Fenrich Keith K, Zhao Ethan Y, Wei Yuan, Garg Anirudh, Rose P Ken
CIHR Group in Sensory-Motor Integration, Department of Biomedical and Molecular Sciences, Queen's University, Kingston, ON, Canada K7L 3N6; Center for Neuroscience Studies, Queen's University, Kingston, ON, Canada K7L 3N6; Aix Marseille University, Developmental Biology Institute of Marseille-Luminy (IBDML), CNRS 7288, Case 907 - Parc Scientifique de Luminy, 13009 Marseille, France; Faculty of Rehabilitation Medicine, University of Alberta, 3-88 Corbett Hall, Edmonton, AB, Canada T6G 2G4.
CIHR Group in Sensory-Motor Integration, Department of Biomedical and Molecular Sciences, Queen's University, Kingston, ON, Canada K7L 3N6; Center for Neuroscience Studies, Queen's University, Kingston, ON, Canada K7L 3N6.
J Neurosci Methods. 2014 Apr 15;226:42-56. doi: 10.1016/j.jneumeth.2014.01.011. Epub 2014 Jan 30.
Isolating specific cellular and tissue compartments from 3D image stacks for quantitative distribution analysis is crucial for understanding cellular and tissue physiology under normal and pathological conditions. Current approaches are limited because they are designed to map the distributions of synapses onto the dendrites of stained neurons and/or require specific proprietary software packages for their implementation.
To overcome these obstacles, we developed algorithms to Grow and Shrink Volumes of Interest (GSVI) to isolate specific cellular and tissue compartments from 3D image stacks for quantitative analysis and incorporated these algorithms into a user-friendly computer program that is open source and downloadable at no cost.
The GSVI algorithm was used to isolate perivascular regions in the cortex of live animals and cell membrane regions of stained spinal motoneurons in histological sections. We tracked the real-time, intravital biodistribution of injected fluorophores with sub-cellular resolution from the vascular lumen to the perivascular and parenchymal space following a vascular microlesion, and mapped the precise distributions of membrane-associated KCC2 and gephyrin immunolabeling in dendritic and somatic regions of spinal motoneurons.

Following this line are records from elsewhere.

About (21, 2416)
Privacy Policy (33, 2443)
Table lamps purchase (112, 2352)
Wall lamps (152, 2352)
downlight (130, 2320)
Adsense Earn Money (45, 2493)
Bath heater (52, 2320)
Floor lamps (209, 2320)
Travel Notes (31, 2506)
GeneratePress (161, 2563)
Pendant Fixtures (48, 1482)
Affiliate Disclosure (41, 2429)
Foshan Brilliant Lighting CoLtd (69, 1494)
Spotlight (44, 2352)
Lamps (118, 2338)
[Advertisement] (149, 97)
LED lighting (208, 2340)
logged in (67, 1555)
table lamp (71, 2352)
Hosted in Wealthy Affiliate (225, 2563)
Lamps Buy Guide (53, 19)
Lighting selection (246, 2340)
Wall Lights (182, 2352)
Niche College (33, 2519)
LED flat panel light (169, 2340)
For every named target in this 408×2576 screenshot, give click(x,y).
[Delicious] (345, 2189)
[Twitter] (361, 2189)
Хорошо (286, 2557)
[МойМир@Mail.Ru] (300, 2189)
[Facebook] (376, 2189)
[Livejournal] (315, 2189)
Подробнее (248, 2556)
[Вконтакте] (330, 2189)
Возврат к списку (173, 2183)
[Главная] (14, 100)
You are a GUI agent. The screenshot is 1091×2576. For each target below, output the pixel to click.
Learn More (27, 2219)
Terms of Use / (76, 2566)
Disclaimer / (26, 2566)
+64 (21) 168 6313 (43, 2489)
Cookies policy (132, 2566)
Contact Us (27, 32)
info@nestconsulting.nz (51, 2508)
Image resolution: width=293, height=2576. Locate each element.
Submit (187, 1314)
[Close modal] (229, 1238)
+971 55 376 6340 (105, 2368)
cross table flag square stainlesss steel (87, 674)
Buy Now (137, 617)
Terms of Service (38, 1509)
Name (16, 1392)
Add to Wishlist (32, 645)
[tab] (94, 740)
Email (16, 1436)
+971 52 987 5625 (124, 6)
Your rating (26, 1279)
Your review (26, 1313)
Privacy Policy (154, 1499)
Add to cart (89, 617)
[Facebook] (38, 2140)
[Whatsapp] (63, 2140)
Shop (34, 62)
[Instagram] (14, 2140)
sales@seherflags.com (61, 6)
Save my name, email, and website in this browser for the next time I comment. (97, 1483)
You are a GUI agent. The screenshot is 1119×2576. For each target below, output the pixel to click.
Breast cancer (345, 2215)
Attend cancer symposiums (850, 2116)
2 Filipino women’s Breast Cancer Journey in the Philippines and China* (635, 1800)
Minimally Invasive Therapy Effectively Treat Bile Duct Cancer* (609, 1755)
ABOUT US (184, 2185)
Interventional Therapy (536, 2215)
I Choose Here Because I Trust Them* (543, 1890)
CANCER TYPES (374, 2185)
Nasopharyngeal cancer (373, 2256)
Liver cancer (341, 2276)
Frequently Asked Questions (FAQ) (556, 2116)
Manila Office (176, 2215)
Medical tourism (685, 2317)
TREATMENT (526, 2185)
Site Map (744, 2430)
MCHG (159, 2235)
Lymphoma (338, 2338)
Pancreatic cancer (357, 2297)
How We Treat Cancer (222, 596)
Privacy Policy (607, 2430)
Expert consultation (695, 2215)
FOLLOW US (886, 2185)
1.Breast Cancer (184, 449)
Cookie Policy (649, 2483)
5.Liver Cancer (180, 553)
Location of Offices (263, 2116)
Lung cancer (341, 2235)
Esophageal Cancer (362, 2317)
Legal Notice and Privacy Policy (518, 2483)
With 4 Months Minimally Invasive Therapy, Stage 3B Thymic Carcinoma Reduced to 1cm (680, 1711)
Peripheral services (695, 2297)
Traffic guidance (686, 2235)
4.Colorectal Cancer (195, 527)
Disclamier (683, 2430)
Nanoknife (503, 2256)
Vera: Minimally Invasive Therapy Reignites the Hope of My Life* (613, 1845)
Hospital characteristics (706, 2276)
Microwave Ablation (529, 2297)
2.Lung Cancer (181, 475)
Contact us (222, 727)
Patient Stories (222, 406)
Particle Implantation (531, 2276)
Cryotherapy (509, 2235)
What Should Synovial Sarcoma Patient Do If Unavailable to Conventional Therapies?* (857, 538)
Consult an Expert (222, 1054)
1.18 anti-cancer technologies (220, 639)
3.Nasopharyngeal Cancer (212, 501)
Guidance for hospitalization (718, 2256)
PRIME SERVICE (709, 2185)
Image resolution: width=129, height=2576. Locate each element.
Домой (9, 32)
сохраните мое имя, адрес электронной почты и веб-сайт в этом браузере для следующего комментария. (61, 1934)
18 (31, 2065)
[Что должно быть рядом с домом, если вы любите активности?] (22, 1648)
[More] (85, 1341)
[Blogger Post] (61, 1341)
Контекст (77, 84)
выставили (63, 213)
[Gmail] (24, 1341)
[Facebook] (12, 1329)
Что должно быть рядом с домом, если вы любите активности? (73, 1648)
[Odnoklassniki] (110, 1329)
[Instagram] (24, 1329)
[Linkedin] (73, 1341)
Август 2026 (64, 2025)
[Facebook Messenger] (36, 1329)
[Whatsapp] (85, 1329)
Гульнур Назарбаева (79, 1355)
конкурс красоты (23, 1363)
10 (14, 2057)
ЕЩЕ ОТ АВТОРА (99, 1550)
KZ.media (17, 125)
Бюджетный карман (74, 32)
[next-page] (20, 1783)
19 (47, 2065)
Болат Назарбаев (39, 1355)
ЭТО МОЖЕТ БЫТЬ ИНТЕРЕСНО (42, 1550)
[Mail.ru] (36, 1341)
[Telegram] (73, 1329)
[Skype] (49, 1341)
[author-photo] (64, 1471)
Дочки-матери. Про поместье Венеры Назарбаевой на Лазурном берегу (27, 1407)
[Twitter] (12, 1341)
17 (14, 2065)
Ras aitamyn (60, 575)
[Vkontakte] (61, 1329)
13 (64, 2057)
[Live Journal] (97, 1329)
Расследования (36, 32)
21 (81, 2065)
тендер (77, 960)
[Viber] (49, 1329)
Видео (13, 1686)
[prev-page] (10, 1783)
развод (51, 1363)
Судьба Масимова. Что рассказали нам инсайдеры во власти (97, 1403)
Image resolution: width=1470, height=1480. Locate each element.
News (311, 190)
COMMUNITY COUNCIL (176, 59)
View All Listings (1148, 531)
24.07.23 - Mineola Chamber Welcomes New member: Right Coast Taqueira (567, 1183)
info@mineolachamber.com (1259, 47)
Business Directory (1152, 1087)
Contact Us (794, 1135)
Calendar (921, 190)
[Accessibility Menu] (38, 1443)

Compared to existing approaches, the GSVI approach is specifically designed for isolating perivascular regions and membrane-associated regions for quantitative analysis, is user-friendly, and free.
The GSVI algorithm is useful to quantify regional differences of stained biomarkers (e.g., cell membrane-associated channels) in relation to cell functions, and the effects of therapeutic strategies on the redistributions of biomolecules, drugs, and cells in diseased or injured tissues.
从三维图像堆栈中分离特定的细胞和组织区室以进行定量分布分析,对于理解正常和病理条件下的细胞和组织生理学至关重要。当前的方法存在局限性,因为它们旨在将突触分布映射到染色神经元的树突上,和/或需要特定的专有软件包来实施。
为了克服这些障碍,我们开发了用于生长和收缩感兴趣体积(GSVI)的算法,以从三维图像堆栈中分离特定的细胞和组织区室进行定量分析,并将这些算法整合到一个用户友好的计算机程序中,该程序是开源的且可免费下载。
GSVI算法用于分离活体动物皮质中的血管周围区域以及组织学切片中染色脊髓运动神经元的细胞膜区域。我们在血管微损伤后,以亚细胞分辨率跟踪了注射荧光团从血管腔到血管周围和实质空间的实时活体生物分布,并绘制了脊髓运动神经元树突和体细胞区域中与膜相关的KCC2和gephyrin免疫标记的精确分布。
与现有方法相比,GSVI方法专门设计用于分离血管周围区域和与膜相关的区域进行定量分析,用户友好且免费。
GSVI算法有助于量化与细胞功能相关的染色生物标志物(如与细胞膜相关的通道)的区域差异,以及治疗策略对患病或受伤组织中生物分子、药物和细胞重新分布的影响。